There is a phenomenon that can occur within teams or groups of leaders and friends that can become unknowingly destructive. It is called Group Think. One person expresses an idea or an emotion about a person and it resonates with something that someone else was feeling. Pretty quickly, low level (and perhaps isolated) thoughts are embraced by those to whom these had never occurred. Although some situations need analysis of objective facts, the difference here is the level of feeling that is affirmed or adopted by others and the unhealthy levels of escalation.
As a former teacher, working with younger people, I typically saw junior teenagers look for communal consensus as a security and justification for what they were feeling. Sometimes, of course, this is important, but as people mature they (hopefully!) get better at keeping such discussions objectively focused on processing their emotions, linking them to where they might have felt that way before. They also get better at directing group members to each own their emotions and talk directly with those concerned, whilst still respecting the right to feel the way they do and to interpret their world. But it is easy to overlook this.
Let’s not forget that good people can still cross lines without realising that they are doing so!

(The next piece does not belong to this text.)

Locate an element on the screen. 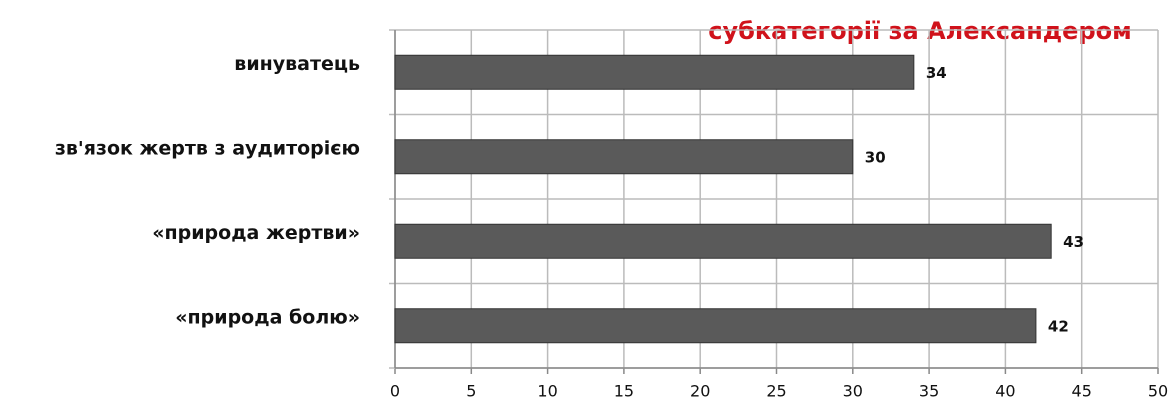 This screenshot has height=408, width=1173. y-tick-label: «природа болю» is located at coordinates (268, 317).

Of course, overreacting to expressed emotions can squash people, too (including those on the receiving end of such intensity). People do tend to communicate emotionally more than they do rationally and need space to do this and to ‘vent’ constructively, as long as this in no way entertains negativity.
Ironically, those who overreact to emotions can themselves become emotional in the process. That is why one’s ‘rightness’ can be, at least partially, wrong. It is why managing emotions is also quite difficult. Naturally, facts and emotions need to be addressed and clarified, but emotions are real and the people who have them are all valuable enough to need respect for what they feel without being shut down. It was wisely said by Theodore Roosevelt that no-one cares how much you know until they know how much you care.